Energy Performance Calculations
Building energy auditors, mechanical and electrical (M&E) engineers and HVAC designers sometimes work with therms when specifying heating plant from US manufacturers or reviewing US-originated energy models. Converting therms to kWh is essential when comparing with UK EPC ratings, Ofgem benchmarks or CIBSE design guides, all of which use kWh.
Therms, m³ and kWh — Quick Comparison
All three are valid ways to express natural gas energy — but only kWh is used for UK domestic billing today. This table shows the relationship between all three for context.
| Unit | Type | = kWh | Used Where | Conversion |
|---|---|---|---|---|
| 1 therm | Energy | 29.3001 kWh | US billing, UK commercial | × 29.3001 |
| 1 dekatherm | Energy | 293.001 kWh | Wholesale gas, LNG | × 293.001 |
| 1 m³ gas | Volume | ≈ 11.18 kWh | UK domestic billing | × CV × 1.02264 ÷ 3.6 |
| 1 ft³ gas | Volume | ≈ 0.317 kWh | Older UK imperial meters | × 0.0283 × CV × 1.02264 ÷ 3.6 |
| 1 MWh | Energy | 1,000 kWh | Commercial contracts | ÷ 1,000 |
| 1 GJ | Energy | 277.78 kWh | Industrial, LNG | × 277.78 |
| 1 MMBTU | Energy | 293.001 kWh | US/global wholesale | × 293.001 |
UK Regional Calorific Values 2026
While the therms-to-kWh conversion itself doesn't need a calorific value, you may need the CV if you're also working with UK m³ meter readings alongside your therms data — for example, when cross-referencing a US energy model with UK meter readings.
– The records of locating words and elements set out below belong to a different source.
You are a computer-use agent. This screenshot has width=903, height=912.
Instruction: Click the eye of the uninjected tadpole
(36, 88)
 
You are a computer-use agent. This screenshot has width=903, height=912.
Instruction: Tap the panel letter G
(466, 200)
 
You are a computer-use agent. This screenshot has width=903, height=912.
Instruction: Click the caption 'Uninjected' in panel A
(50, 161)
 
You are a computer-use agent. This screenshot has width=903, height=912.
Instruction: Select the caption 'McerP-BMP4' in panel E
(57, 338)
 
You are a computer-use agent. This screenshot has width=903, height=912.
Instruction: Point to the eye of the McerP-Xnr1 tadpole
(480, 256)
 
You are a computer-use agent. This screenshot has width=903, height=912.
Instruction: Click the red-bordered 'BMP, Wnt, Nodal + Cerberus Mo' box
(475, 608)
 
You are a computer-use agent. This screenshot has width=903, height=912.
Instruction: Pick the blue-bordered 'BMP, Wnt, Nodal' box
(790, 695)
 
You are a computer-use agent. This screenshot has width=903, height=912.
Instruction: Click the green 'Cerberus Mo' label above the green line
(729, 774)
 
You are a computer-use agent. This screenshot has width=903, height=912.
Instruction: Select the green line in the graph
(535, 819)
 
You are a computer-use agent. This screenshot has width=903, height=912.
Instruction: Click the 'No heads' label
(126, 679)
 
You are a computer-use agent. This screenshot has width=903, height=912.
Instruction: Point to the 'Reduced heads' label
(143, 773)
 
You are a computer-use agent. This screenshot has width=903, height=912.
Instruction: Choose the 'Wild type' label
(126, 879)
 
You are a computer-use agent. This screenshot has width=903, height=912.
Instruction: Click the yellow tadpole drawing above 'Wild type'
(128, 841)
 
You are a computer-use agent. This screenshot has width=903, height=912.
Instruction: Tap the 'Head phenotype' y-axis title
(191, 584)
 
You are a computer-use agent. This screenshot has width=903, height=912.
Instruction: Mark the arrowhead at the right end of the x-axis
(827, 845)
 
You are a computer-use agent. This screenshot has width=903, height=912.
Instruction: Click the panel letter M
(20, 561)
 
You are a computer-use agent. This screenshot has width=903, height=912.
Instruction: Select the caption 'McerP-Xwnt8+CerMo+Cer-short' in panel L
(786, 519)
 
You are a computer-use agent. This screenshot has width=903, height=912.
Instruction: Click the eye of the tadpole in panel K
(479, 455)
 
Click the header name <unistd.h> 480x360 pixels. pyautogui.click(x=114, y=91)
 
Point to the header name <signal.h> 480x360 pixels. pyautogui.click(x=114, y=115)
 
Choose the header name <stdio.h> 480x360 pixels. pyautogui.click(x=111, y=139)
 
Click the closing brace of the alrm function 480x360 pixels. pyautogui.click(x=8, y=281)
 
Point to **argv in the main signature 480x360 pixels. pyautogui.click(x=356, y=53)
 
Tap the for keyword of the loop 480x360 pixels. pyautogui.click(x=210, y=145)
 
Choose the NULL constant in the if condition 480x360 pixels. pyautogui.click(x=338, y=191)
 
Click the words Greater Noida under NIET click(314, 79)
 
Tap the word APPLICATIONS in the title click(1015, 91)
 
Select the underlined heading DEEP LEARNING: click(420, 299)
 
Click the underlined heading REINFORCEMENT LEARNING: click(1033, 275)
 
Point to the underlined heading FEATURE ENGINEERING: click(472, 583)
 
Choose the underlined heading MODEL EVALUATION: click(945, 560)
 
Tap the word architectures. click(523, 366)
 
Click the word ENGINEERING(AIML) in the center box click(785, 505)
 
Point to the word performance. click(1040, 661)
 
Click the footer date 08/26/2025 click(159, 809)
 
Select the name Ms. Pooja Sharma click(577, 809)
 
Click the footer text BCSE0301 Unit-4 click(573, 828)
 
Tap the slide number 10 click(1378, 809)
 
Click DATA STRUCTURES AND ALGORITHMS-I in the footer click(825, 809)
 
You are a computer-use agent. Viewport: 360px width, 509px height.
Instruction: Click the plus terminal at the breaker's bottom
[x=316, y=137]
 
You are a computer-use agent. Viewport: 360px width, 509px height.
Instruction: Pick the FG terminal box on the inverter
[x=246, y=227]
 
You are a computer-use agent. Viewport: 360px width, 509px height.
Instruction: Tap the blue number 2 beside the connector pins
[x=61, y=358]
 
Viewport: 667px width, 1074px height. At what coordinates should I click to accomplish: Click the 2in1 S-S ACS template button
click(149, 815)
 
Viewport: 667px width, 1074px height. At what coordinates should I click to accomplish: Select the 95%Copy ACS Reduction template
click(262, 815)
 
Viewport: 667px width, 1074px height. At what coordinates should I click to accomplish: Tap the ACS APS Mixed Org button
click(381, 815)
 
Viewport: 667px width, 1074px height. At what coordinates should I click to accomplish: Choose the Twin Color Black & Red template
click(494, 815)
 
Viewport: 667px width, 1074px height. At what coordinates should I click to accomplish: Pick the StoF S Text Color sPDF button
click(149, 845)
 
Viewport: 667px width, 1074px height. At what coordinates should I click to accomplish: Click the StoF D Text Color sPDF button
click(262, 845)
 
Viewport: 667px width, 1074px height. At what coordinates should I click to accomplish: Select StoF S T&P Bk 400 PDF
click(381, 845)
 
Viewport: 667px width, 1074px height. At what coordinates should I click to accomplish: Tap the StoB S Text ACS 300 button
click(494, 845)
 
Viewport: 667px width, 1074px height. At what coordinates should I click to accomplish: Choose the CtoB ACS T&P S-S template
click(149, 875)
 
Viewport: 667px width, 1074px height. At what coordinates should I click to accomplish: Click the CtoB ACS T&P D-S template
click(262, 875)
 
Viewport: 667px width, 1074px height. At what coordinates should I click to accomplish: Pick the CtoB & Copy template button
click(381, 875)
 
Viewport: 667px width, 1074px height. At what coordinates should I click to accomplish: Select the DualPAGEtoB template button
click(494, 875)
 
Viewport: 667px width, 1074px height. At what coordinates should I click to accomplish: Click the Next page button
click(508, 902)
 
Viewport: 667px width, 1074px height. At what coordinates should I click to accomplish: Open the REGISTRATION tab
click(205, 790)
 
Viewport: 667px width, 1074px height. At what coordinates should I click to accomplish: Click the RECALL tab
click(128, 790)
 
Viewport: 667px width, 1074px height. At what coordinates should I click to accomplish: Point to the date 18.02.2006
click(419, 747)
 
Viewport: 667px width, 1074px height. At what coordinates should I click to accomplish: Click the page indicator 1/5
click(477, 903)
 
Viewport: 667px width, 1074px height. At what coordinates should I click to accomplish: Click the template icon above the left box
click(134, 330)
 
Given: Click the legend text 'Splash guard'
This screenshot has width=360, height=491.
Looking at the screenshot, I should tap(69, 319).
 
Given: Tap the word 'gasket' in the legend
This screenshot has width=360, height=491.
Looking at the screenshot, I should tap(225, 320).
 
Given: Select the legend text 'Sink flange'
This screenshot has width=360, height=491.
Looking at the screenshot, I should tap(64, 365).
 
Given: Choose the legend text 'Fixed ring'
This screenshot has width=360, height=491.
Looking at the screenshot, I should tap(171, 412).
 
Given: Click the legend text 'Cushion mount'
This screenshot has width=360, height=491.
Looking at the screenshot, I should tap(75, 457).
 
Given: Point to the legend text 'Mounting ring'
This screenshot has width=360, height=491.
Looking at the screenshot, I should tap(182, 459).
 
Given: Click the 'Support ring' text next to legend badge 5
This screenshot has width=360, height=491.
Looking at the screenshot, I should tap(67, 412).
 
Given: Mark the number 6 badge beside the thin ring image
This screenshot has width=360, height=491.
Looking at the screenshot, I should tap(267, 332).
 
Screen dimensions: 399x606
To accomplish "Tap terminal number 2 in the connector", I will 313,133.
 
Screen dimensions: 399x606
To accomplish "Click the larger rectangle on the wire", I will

The table below shows 2026 regional CVs for reference.
| UK Region | CV Range (kWh/m³) | Band | Therms per m³ | m³ per therm |
|---|---|---|---|---|
| 🇬🇧 UK National Average | 38.5 – 40.5 | Average | 0.381 | 2.62 m³ |
| London & South East | 39.0 – 41.5 | Above Avg | 0.389 | 2.57 m³ |
| South West England | 38.8 – 41.0 | Average | 0.385 | 2.60 m³ |
| East Midlands | 39.0 – 40.8 | Average | 0.385 | 2.60 m³ |
| West Midlands | 38.5 – 40.5 | Average | 0.381 | 2.62 m³ |
| Yorkshire & Humber | 38.0 – 40.2 | Average | 0.379 | 2.64 m³ |
| North West England | 37.8 – 40.0 | Below Avg | 0.377 | 2.65 m³ |
| North East England | 37.5 – 39.8 | Below Avg | 0.374 | 2.67 m³ |
| Scotland | 37.2 – 40.0 | Below Avg | 0.376 | 2.66 m³ |
| Wales | 38.0 – 40.2 | Average | 0.379 | 2.64 m³ |
Therms/m³ = CV × 1.02264 ÷ 3.6 ÷ 29.3001. m³/therm = 29.3001 × 3.6 ÷ (CV × 1.02264). Mid-range CV used. Source: National Grid / Xoserve 2026.